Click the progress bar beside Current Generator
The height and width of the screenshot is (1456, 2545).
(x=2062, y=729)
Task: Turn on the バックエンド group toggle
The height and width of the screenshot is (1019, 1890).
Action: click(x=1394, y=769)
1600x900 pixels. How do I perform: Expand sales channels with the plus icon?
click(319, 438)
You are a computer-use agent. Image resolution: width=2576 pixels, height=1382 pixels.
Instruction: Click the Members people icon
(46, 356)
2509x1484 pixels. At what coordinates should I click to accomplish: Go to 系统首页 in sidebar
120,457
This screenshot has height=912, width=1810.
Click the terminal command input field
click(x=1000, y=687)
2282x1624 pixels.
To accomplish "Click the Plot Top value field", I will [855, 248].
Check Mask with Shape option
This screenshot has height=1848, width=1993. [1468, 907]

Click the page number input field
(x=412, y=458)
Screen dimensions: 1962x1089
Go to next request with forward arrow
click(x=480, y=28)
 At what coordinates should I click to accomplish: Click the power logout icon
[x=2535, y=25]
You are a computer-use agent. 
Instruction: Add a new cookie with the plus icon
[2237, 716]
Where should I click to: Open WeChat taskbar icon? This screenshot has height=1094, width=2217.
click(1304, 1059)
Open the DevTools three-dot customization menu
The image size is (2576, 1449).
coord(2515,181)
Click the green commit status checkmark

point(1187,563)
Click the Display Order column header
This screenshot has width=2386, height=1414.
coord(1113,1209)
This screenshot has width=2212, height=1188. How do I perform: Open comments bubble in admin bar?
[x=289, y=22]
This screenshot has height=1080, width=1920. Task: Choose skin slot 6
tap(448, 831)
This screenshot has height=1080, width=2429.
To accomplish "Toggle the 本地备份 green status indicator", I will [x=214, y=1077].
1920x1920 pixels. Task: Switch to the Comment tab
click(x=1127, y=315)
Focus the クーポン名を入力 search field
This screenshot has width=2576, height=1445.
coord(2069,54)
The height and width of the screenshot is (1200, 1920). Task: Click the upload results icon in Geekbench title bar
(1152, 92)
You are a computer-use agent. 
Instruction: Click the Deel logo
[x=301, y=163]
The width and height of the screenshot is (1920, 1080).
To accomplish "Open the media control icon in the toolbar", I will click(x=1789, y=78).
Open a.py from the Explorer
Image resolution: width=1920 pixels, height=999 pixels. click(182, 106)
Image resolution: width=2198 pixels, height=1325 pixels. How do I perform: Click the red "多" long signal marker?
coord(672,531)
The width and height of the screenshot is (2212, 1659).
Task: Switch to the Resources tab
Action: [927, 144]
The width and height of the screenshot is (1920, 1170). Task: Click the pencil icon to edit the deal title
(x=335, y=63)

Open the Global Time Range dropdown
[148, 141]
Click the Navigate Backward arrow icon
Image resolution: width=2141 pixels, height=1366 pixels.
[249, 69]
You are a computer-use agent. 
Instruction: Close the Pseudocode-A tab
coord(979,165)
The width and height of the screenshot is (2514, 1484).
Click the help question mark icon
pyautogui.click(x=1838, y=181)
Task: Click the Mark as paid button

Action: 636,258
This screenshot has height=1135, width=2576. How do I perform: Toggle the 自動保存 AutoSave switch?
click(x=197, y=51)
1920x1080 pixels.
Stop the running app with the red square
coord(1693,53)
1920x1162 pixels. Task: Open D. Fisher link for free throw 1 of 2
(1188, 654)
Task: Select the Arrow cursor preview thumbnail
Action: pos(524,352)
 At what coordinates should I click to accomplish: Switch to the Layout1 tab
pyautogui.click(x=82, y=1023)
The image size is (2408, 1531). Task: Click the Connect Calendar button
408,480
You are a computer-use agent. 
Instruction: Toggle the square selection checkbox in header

- Goal of the exercise
Where the string "will" occurs in the data, return the whole line.

- Output for this task
To accomplish "Click the Plot Top value field", I will [855, 248].
To accomplish "Toggle the 本地备份 green status indicator", I will [x=214, y=1077].
To accomplish "Open the media control icon in the toolbar", I will click(x=1789, y=78).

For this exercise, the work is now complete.